Using R, I would like to overlay some spatial points and polygons in order to assign to the points some attributes of the geographic regions I have taken into consideration.
What I usually do is to use the command over
of the sp
package. My problems is that I'm working with a large number of geo-referenced events that happened all over the globe and in some cases (especially in coastal areas), the longitude and latitude combination falls slightly outside the country/region border.

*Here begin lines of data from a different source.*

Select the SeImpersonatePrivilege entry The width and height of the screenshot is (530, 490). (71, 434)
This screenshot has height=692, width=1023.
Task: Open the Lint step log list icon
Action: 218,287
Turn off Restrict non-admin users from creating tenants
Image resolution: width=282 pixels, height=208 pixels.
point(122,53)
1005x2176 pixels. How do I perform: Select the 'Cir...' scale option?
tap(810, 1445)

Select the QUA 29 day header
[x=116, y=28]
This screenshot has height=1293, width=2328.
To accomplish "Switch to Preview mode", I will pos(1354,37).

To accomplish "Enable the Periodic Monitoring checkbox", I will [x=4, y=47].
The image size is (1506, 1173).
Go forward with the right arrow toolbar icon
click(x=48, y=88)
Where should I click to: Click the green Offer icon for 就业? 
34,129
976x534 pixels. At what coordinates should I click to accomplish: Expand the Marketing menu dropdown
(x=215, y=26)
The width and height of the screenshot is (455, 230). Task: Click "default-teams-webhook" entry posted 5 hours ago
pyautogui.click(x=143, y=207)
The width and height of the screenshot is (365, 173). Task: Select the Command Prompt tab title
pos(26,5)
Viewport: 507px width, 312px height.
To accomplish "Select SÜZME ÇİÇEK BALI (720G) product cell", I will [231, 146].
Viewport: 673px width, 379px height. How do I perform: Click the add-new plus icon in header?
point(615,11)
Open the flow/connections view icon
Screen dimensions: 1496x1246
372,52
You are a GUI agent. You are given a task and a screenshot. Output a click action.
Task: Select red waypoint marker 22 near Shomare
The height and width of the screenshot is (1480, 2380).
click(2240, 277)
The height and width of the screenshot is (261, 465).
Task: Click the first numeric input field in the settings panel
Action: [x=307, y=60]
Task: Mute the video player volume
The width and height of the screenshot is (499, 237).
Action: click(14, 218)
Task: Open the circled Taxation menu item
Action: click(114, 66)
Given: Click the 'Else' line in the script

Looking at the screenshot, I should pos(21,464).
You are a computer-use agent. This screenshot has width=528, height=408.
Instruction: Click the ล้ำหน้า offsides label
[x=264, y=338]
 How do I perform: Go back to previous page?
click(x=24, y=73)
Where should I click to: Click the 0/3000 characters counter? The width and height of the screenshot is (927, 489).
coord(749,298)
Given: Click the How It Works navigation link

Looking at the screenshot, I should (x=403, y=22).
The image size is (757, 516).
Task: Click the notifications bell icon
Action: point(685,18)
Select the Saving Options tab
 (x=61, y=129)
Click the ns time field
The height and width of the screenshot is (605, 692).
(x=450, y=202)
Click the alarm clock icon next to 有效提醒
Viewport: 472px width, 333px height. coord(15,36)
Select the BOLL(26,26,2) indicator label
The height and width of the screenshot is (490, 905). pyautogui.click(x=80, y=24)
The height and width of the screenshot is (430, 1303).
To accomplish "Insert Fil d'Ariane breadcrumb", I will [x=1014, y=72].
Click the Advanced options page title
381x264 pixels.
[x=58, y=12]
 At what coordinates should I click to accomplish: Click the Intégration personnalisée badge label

Here a reproducible example based on in this very good question.
## example data
set.seed(1)
library(raster)
library(rgdal)
library(sp)
p <- shapefile(system.file("external/lux.shp", package="raster"))
p2 <- as(0.30*extent(p), "SpatialPolygons")
proj4string(p2) <- proj4string(p)
pts1 <- spsample(p2-p, n=3, type="random")
pts2<- spsample(p, n=10, type="random")
pts<-rbind(pts1, pts2)
## Plot to visualize
plot(p, col=colorRampPalette(blues9)(12))
plot(pts, pch=16, cex=.5,col="red", add=TRUE)
# overlay
pts_index<-over(pts, p)
# result
pts_index
#> ID_1 NAME_1 ID_2 NAME_2 AREA
#>1 NA <NA> <NA> <NA> NA
#>2 NA <NA> <NA> <NA> NA
#>3 NA <NA> <NA> <NA> NA
#>4 1 Diekirch 1 Clervaux 312
#>5 1 Diekirch 5 Wiltz 263
#>6 2 Grevenmacher 12 Grevenmacher 210
#>7 2 Grevenmacher 6 Echternach 188
#>8 3 Luxembourg 9 Esch-sur-Alzette 251
#>9 1 Diekirch 3 Redange 259
#>10 2 Grevenmacher 7 Remich 129
#>11 1 Diekirch 1 Clervaux 312
#>12 1 Diekirch 5 Wiltz 263
#>13 2 Grevenmacher 7 Remich 129
Is there a way to give to the over
function a sort of tolerance in order to capture also the points that are very close to the border?
NOTE:
Following this I could assign to the missing point the nearest polygon, but this is not exactly what I am after.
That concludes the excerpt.